La pubblicazione non autorizzata di una fotografia, utilizzata per fini pubblicitari, comporta il risarcimento del danno, patrimoniale e non patrimoniale, in favore del danneggiato, a prescindere dal contenuto denigratorio o meno dell’immagine, per il sol fatto del mancato consenso alla pubblicazione. Il danno non patrimoniale, poi, previsto dall’articolo 10 del codice civile, se non può essere provato nel suo preciso ammontare, può essere liquidato anche equitativamente dal giudice, tenendo conto di tutte le circostanze del caso specifico. Questo è il principio ribadito dalla sentenza 634/2017 del Tribunale di Pordenone.

La vicenda vedeva come protagonista un uomo che, per puro caso, sfogliando il catalogo di una rivista turistica, si era accorto di comparire insieme al suo figlio minore su una pagina del catalogo.

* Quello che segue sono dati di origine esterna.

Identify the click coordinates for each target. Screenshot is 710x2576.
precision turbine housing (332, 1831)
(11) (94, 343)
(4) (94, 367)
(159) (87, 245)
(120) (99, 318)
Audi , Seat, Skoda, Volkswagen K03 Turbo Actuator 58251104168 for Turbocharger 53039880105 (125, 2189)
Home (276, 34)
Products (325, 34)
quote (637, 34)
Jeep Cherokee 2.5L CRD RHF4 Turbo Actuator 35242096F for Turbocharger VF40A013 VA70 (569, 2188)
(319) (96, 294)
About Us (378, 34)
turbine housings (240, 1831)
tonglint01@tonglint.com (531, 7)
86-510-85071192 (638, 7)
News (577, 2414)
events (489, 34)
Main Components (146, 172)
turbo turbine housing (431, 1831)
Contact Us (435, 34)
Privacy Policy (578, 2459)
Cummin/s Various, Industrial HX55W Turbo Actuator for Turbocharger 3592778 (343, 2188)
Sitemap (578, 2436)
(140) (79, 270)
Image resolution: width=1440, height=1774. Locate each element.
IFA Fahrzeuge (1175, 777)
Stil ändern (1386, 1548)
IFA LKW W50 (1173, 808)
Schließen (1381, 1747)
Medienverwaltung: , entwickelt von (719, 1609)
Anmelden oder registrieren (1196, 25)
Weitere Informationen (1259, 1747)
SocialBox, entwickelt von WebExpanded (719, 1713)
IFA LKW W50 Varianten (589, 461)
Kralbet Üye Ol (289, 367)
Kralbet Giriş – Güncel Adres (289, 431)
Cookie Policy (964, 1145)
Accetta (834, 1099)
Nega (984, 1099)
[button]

L’immagine, che ritraeva il padre e il piccolo mentre accarezzavano un cervo, era stata pubblicata senza il consenso dell’uomo e, per tale motivo, quest’ultimo chiedeva alla società editrice di ritirare dalla distribuzione il catalogo, nonché una somma a titolo di risarcimento del danno patrimoniale e non patrimoniale. A seguito del rifiuto della società, la questione è arrivata dinanzi al Tribunale, che ha accolto la domanda, pur avendo riconosciuto che la pubblicazione della fotografia in questione «non presenta alcun elemento atto a fornire un’immagine negativa dei soggetti in questione, né a ledere l’immagine, l’onore o la reputazione degli stessi», non essendo desumibile dalla stessa alcun elemento diffamatorio o denigratorio né per il padre né per il figlio.

L’elemento decisivo, infatti, è costituito dalla mancanza del consenso dell’interessato, considerato che l’articolo 10 c.c. vieta la sola pubblicazione non autorizzata o giustificata dalla legge e che, nel caso di specie, secondo il Tribunale, non ricorreva alcuna delle ipotesi – previste dagli articoli 96 e 97 della legge sul diritto d’autore (Legge 633/1941) – per le quali l’immagine di una persona può essere esposta, pubblicata o messa in commercio senza il consenso di questa.

Ciò posto, per quanto riguarda la quantificazione del danno, è ben possibile che essa avvenga «in via forfettaria sulla base quanto meno del cd. prezzo del consenso, anche con valutazione equitativa». E nel caso di specie, tenendo conto di tutte le circostanze del caso, ovvero la non notorietà delle persone raffigurate nella fotografia e la distribuzione capillare e per finalità pubblicitarie del catalogo, la somma equa liquidata dal giudice è stata pari a 10 mila euro.